Requirement
Return each line of the records holding the string "accomplish".

(Source data)
=== Begin Enclosure ===
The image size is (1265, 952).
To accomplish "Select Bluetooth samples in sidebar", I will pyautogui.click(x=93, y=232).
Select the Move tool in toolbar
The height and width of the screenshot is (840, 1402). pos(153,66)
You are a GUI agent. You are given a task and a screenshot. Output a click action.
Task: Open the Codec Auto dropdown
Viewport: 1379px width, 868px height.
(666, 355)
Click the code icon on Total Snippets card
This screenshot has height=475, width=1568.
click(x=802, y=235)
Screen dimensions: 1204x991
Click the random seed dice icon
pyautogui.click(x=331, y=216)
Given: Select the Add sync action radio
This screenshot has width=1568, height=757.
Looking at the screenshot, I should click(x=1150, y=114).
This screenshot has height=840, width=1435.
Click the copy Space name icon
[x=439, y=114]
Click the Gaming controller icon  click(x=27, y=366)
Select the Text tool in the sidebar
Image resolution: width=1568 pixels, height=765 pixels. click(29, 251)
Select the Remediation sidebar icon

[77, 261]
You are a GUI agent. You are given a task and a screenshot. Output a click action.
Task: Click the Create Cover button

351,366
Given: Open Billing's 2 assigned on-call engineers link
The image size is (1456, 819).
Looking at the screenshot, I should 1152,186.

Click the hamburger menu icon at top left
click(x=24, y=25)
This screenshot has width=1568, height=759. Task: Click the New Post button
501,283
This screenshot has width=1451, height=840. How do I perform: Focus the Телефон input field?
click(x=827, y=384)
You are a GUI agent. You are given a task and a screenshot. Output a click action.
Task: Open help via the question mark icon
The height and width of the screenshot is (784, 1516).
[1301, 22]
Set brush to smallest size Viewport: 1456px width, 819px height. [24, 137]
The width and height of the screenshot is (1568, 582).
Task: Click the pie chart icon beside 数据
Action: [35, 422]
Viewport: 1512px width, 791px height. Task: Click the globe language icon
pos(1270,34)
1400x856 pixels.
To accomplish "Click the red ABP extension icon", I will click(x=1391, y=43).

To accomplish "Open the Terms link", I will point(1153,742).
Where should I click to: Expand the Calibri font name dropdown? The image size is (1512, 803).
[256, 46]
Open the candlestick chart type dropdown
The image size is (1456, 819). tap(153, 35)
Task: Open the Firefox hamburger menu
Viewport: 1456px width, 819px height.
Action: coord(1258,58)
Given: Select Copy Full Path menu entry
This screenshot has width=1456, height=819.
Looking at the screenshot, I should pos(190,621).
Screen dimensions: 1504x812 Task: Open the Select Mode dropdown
=== End Enclosure ===
Answer
To accomplish "Select Bluetooth samples in sidebar", I will pyautogui.click(x=93, y=232).
To accomplish "Click the red ABP extension icon", I will click(x=1391, y=43).
To accomplish "Open the Terms link", I will point(1153,742).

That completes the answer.